I flush.
“I’m sorry. Things have changed.” I try to soften my rejection.
He relaxes and smiles knowingly. “Okay. We can revisit that when you’re thinking clearly. And in the meantime, we can just pretend.”
This feels like a disaster in the making.
“But, what if we hate each other?”
“Then we do it in the privacy of our own home, out from underneath our parents’ thumbs. And then, after whatever time frame, we can go our separate ways. Each of us free and wealthy.”
Free to live anywhere I want.
All of my dreams and my ambitions scream out to me to say yes. But my mouth can’t form the word.
In the face of my silence, his patience snaps, and he slaps his palms onto the table and leans across the table, putting his face inches from mine.
His eyes are blazing and I shrink back, startled by the sudden shift in his demeanor.
“Duke, back off.”
His expression cools, and he squeezes his eyes shut. When he opens them, they’re full of apology.
He sits back down and looks at me earnestly.
“You’re fucked. Your father will find another way to win my father’s favor. I’ll find another heiress with a politically ambitious father. But this is your only way out of here.”
I force myself to meet his stare. My heart is pounding and blood is rushing in my ears as I try to decide what to do.
The decision should be an easy one.
Staying in here will destroy me. And I know my father would do it. My heart aches at the thought of Carter. Why did he turn out to be such a disappointment?
Maybe, this is for the best. I list my reasons in my head.
I need that money for my sister.
I have to get married to access the money.
I will never put my heart in another man’s hands so marriage for love is out of the question.
Therefore, marrying someone willing to collude with me in return for a chance to walk away with half of a whole lot of money?

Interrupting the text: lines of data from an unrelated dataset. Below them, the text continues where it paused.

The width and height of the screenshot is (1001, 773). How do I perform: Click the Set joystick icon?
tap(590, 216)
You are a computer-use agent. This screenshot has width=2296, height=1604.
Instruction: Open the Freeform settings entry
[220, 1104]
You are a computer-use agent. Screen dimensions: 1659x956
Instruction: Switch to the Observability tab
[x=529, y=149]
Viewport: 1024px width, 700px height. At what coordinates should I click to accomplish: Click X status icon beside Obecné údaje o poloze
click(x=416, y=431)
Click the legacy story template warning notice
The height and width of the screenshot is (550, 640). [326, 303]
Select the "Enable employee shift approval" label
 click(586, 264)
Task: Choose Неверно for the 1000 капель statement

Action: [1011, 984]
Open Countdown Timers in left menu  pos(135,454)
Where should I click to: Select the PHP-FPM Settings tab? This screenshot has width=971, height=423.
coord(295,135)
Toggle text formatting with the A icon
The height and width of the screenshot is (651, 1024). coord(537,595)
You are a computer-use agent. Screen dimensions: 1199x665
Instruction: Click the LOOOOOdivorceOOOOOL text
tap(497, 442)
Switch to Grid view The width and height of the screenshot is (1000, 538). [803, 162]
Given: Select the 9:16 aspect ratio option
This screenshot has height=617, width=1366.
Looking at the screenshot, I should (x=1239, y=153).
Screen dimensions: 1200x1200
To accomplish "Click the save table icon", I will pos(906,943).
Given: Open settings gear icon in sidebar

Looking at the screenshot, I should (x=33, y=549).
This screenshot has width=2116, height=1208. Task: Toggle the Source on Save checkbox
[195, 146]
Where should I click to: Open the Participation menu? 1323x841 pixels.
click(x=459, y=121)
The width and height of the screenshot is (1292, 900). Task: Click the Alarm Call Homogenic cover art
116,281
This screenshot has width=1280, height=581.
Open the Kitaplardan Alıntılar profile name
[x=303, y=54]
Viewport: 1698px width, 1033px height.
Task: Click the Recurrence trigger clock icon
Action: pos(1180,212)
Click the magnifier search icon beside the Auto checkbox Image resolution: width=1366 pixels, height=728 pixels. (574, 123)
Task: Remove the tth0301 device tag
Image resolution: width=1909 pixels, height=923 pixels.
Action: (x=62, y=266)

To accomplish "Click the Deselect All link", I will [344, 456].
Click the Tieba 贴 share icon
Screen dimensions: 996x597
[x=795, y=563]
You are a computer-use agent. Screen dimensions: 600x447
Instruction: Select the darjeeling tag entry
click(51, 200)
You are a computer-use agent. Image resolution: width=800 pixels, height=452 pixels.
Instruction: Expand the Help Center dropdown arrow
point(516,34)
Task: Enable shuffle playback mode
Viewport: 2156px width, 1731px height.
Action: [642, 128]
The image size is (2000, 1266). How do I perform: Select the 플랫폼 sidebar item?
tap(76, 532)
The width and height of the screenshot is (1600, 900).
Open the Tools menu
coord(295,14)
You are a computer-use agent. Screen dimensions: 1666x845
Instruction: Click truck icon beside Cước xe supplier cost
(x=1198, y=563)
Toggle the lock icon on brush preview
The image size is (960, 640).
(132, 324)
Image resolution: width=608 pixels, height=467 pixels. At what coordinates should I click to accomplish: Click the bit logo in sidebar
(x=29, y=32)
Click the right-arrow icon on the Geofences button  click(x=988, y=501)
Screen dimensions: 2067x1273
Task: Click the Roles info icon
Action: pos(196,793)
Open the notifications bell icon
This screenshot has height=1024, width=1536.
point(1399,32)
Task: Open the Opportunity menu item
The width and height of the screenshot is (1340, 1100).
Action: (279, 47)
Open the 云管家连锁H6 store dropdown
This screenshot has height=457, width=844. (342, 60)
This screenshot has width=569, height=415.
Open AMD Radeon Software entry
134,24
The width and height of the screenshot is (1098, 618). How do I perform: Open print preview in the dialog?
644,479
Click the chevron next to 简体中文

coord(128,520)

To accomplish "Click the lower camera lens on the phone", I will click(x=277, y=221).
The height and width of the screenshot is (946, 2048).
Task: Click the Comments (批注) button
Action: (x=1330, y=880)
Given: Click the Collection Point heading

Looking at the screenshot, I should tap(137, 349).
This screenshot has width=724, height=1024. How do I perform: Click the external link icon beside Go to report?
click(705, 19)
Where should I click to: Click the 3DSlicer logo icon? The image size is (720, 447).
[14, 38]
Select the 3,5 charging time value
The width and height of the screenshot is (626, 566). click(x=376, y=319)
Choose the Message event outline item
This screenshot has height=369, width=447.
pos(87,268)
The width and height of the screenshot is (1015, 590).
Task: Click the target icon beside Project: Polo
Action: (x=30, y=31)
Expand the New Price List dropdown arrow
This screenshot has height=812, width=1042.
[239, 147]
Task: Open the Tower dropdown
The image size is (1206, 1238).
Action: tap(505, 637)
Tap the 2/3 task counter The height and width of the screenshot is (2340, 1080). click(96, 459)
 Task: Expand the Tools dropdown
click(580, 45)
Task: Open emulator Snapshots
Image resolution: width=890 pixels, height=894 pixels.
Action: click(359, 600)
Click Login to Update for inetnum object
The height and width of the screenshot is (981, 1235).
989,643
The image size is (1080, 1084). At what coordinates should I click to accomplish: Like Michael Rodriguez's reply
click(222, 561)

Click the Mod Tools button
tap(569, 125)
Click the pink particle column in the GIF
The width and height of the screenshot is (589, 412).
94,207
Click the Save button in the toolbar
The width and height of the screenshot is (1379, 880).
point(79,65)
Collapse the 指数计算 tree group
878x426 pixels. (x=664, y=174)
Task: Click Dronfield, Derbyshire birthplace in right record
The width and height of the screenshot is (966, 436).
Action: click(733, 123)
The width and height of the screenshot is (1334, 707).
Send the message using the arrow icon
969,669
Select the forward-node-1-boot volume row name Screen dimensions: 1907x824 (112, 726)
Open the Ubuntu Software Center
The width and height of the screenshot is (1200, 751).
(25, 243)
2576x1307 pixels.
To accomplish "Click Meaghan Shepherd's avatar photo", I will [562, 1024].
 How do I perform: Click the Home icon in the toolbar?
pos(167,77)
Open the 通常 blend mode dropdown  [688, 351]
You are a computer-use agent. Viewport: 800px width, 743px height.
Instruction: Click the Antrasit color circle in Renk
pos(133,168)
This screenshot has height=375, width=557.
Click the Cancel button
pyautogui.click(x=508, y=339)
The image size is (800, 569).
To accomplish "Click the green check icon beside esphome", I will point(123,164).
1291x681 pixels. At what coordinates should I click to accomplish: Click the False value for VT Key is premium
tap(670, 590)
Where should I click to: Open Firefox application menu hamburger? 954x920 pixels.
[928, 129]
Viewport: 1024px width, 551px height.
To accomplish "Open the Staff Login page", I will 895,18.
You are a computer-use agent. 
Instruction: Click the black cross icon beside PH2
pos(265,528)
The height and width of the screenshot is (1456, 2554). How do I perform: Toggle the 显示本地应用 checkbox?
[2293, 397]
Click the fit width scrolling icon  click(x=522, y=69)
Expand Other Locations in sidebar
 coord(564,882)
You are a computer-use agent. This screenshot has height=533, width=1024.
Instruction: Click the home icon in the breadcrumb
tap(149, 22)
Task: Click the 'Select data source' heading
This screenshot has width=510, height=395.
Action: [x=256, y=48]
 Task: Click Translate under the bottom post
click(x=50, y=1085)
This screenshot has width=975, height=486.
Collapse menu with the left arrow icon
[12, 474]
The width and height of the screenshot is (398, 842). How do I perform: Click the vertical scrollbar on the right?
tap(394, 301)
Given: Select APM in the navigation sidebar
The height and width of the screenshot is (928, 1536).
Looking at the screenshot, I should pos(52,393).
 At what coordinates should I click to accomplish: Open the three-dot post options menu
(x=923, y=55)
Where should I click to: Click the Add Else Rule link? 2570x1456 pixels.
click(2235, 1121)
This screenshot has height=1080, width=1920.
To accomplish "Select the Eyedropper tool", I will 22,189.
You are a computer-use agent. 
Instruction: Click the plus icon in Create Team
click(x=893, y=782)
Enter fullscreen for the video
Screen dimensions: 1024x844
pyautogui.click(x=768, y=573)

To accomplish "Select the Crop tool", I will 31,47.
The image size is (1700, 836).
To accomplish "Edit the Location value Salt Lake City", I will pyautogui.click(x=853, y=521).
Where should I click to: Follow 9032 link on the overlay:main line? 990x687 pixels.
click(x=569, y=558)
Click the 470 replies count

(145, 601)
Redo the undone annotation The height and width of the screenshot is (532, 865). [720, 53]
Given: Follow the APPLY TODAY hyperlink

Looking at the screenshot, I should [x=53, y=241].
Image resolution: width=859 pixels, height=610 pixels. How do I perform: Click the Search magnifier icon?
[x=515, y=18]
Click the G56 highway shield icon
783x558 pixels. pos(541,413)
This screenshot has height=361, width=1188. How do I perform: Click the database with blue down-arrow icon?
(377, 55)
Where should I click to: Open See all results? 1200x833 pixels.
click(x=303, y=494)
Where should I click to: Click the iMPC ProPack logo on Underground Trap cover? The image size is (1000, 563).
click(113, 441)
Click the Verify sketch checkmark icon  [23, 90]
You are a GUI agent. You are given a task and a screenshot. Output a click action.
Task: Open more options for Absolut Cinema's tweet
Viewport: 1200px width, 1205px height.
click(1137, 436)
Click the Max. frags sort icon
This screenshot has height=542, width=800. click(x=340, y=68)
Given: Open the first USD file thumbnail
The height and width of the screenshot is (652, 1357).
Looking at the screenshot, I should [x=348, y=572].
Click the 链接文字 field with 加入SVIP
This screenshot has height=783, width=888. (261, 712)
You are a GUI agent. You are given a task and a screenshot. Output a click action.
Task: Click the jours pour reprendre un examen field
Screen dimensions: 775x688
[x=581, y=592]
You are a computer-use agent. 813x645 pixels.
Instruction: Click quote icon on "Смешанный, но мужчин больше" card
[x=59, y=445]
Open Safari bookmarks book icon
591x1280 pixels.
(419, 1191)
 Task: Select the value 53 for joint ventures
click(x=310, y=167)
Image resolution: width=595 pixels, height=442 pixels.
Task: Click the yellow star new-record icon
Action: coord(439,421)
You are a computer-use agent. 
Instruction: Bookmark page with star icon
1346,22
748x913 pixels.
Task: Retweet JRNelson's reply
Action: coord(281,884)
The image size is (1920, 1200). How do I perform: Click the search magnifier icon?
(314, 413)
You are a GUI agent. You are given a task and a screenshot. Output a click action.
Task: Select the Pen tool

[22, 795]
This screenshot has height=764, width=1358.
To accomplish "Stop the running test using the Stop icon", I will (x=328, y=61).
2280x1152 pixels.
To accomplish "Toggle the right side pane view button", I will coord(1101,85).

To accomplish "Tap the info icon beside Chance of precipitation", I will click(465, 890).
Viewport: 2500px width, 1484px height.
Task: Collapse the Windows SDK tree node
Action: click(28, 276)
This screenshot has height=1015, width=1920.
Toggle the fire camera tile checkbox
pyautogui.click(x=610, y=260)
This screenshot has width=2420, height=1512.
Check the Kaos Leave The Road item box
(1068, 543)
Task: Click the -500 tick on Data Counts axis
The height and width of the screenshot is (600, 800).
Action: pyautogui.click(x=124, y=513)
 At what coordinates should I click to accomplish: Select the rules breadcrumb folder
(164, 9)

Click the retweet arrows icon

I look at him with a firm expression.
“I have conditions.”
He nods as if he expected me to say that. “I’m listening,” he says, his voice grave, but he looks like he’s trying to bite back a smile. He’s won and he knows it.
“I want to go to art school,” I say.
He shakes his head vigorously.
“Out of the question. Your father won’t let you. Maybe once you’re home for a while and you show him that you’re truly reformed, I can talk him into letting you take online courses.”
I let my bewilderment and skepticism show in the furrows of my forehead and the depth of my frown. “You think that suddenly, you’re going to be able to command my father? Don’t make promises you can’t keep.”
“Your father needs my father’s support. He’ll do almost anything I say, as long as it doesn’t involve you living somewhere else.”